→ YOUR OBJECTIVE
What are the lines, word for word, from the line with "Viewport: 716px width, 481px height." up to and including the line with "2116x1054 pixels. At" in the records below? Omit the pictures.

═══ PROVIDED RECORDS

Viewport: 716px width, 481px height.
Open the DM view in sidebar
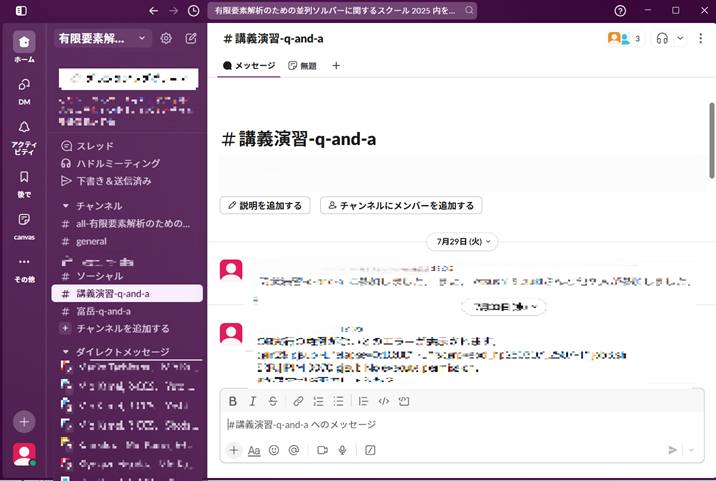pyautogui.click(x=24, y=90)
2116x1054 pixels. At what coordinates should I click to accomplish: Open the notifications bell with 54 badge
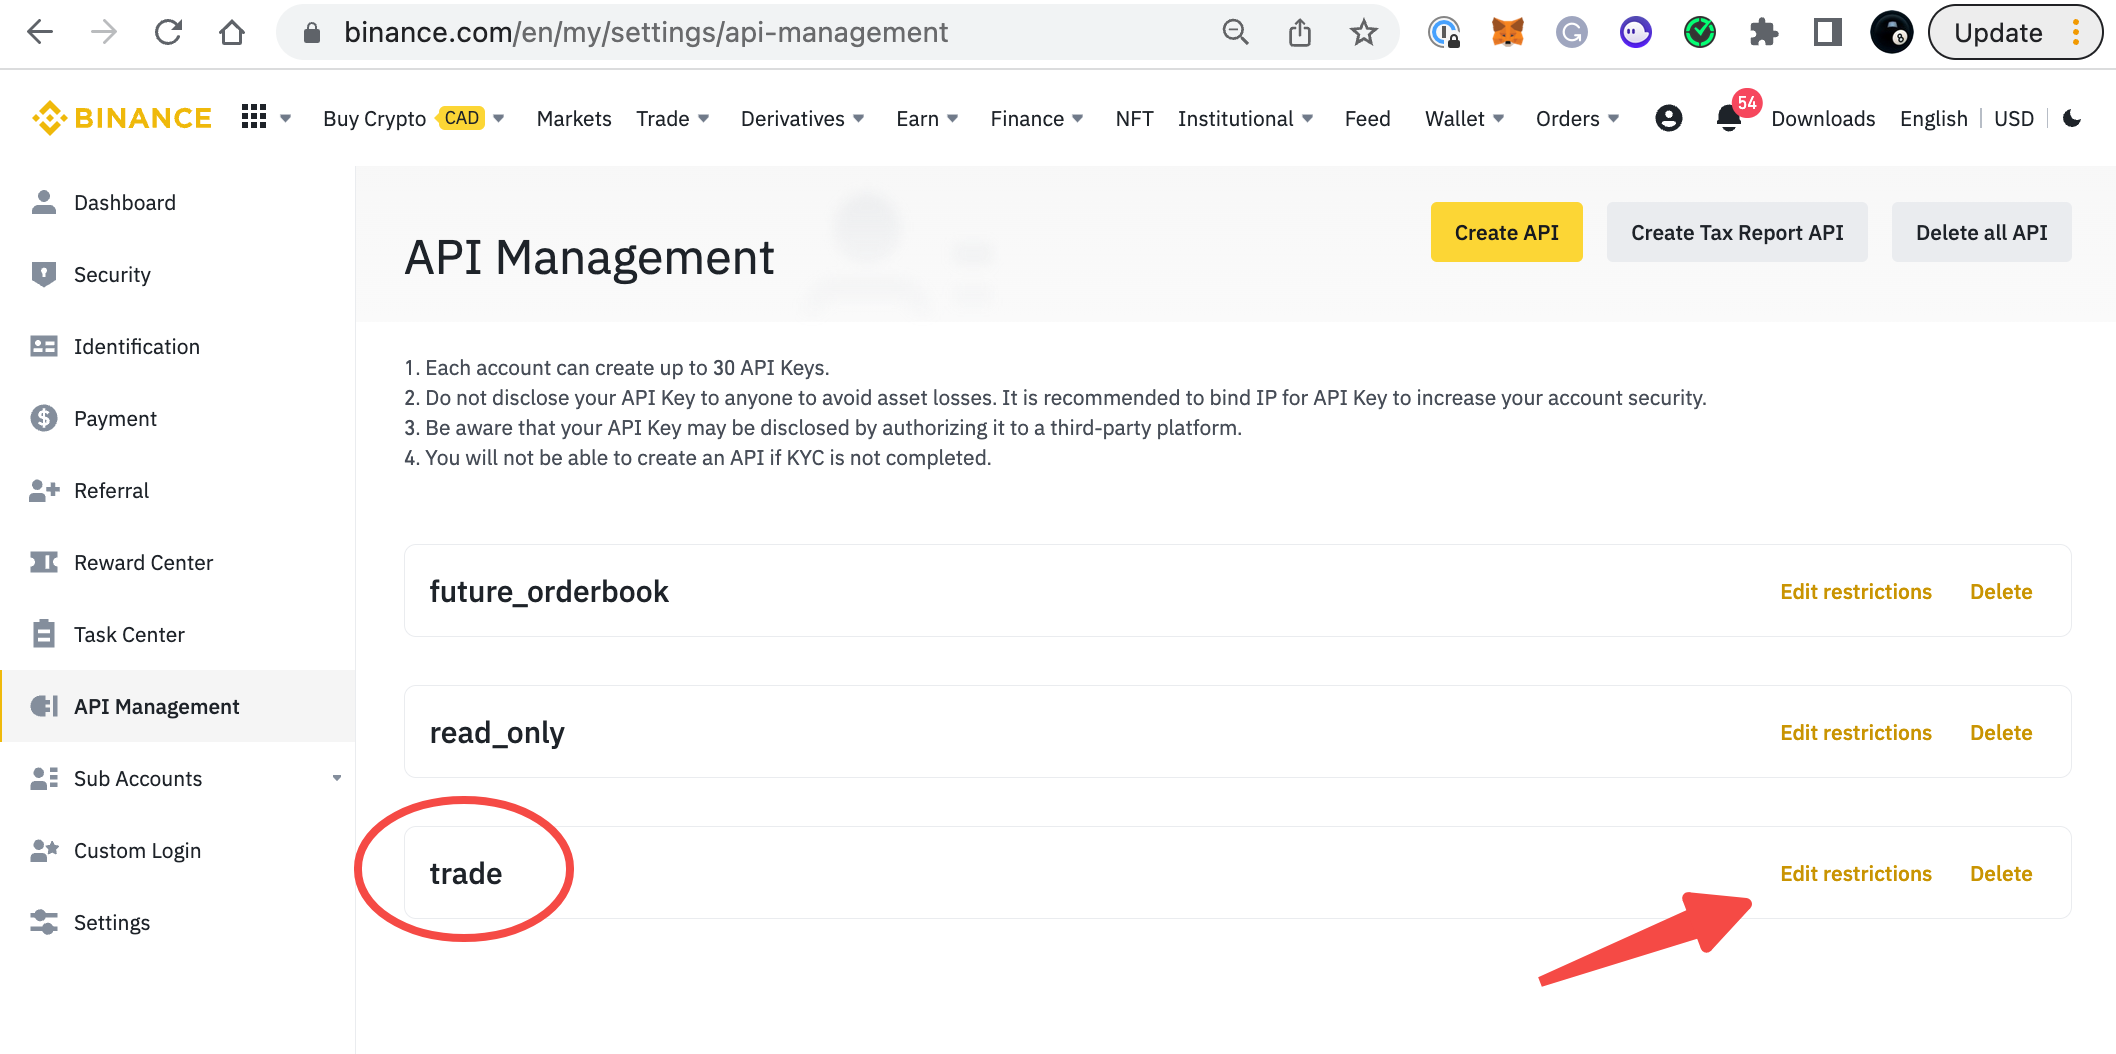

══════
═══ PROVIDED RECORDS

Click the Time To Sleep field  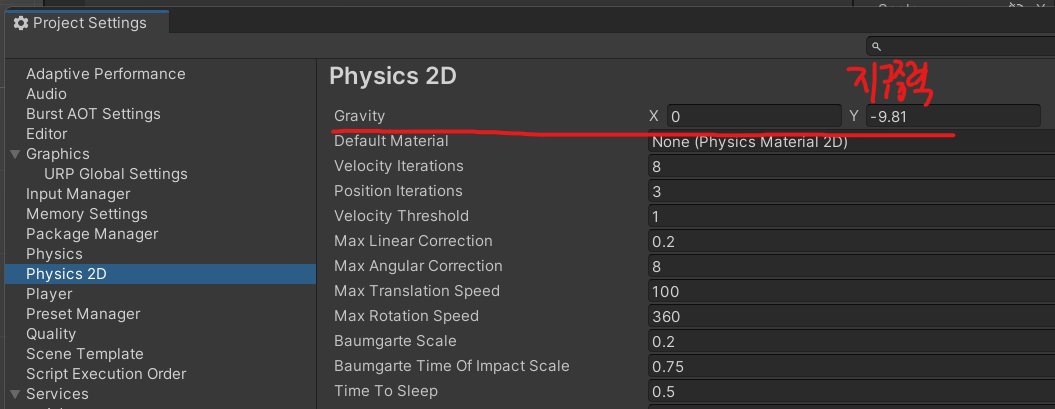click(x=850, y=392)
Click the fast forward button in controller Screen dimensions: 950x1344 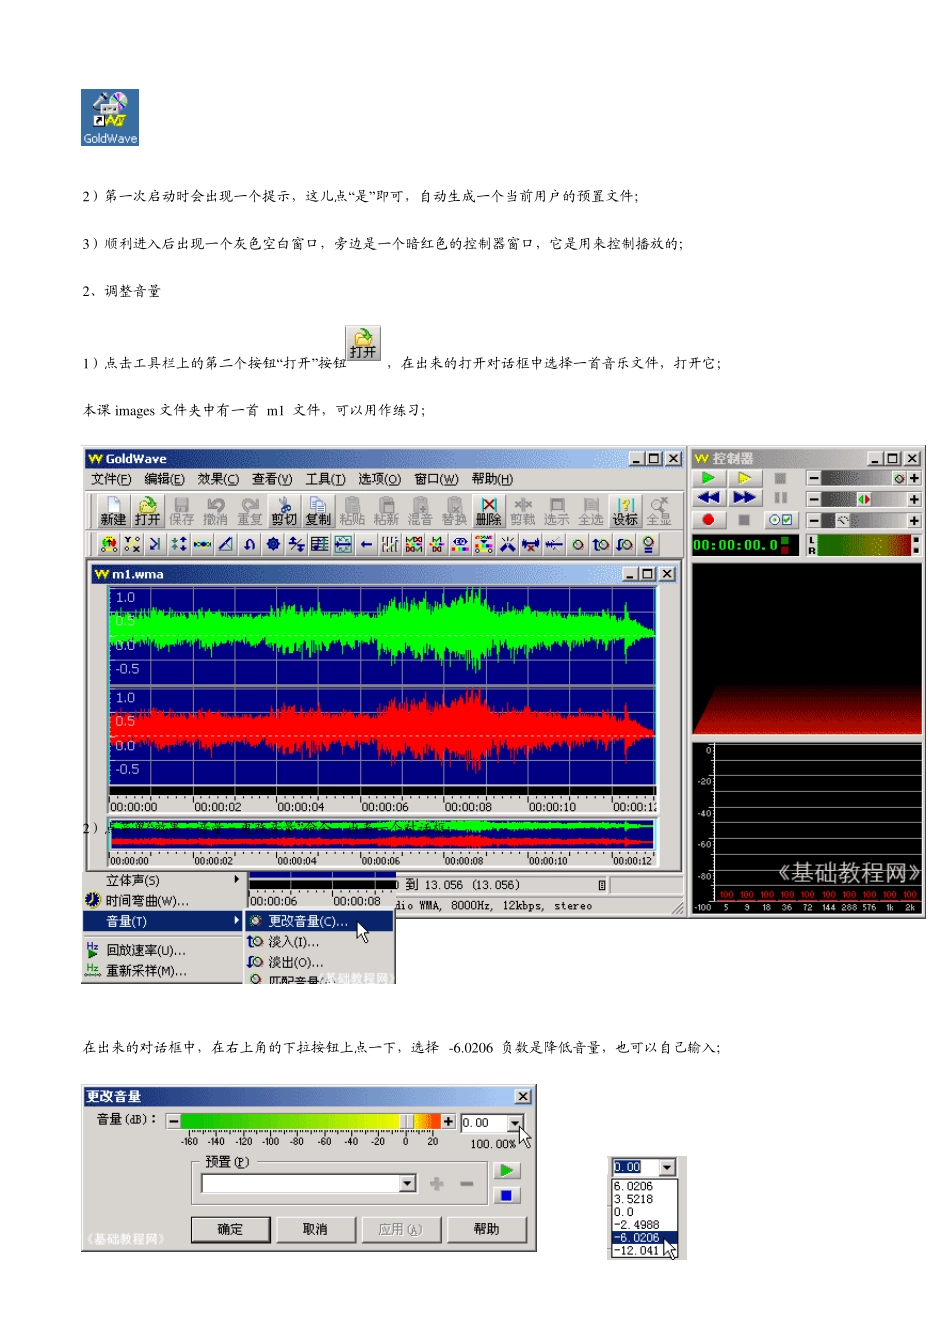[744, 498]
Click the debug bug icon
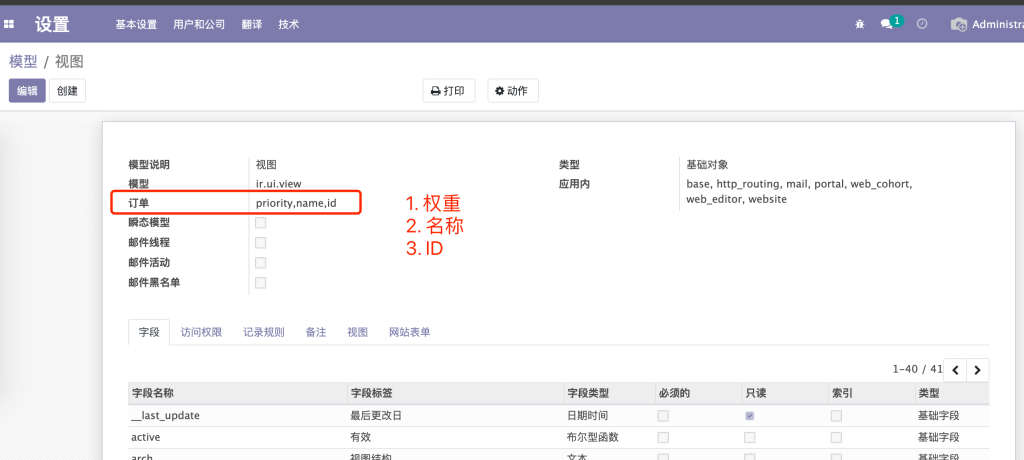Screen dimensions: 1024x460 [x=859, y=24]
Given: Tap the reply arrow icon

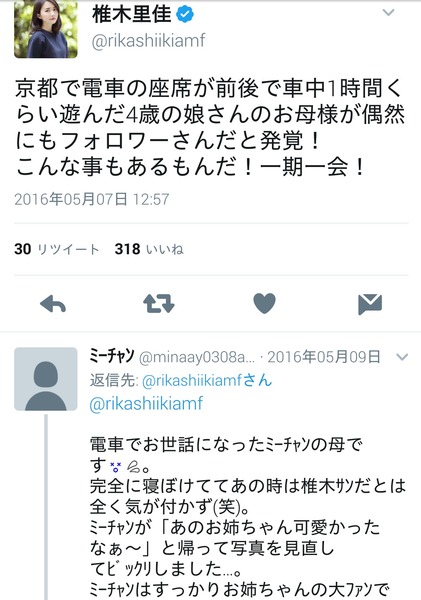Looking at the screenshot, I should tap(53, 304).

══════

→ SOLVED EXERCISE
Viewport: 716px width, 481px height.
Open the DM view in sidebar
pyautogui.click(x=24, y=90)
2116x1054 pixels. At what coordinates should I click to accomplish: Open the notifications bell with 54 badge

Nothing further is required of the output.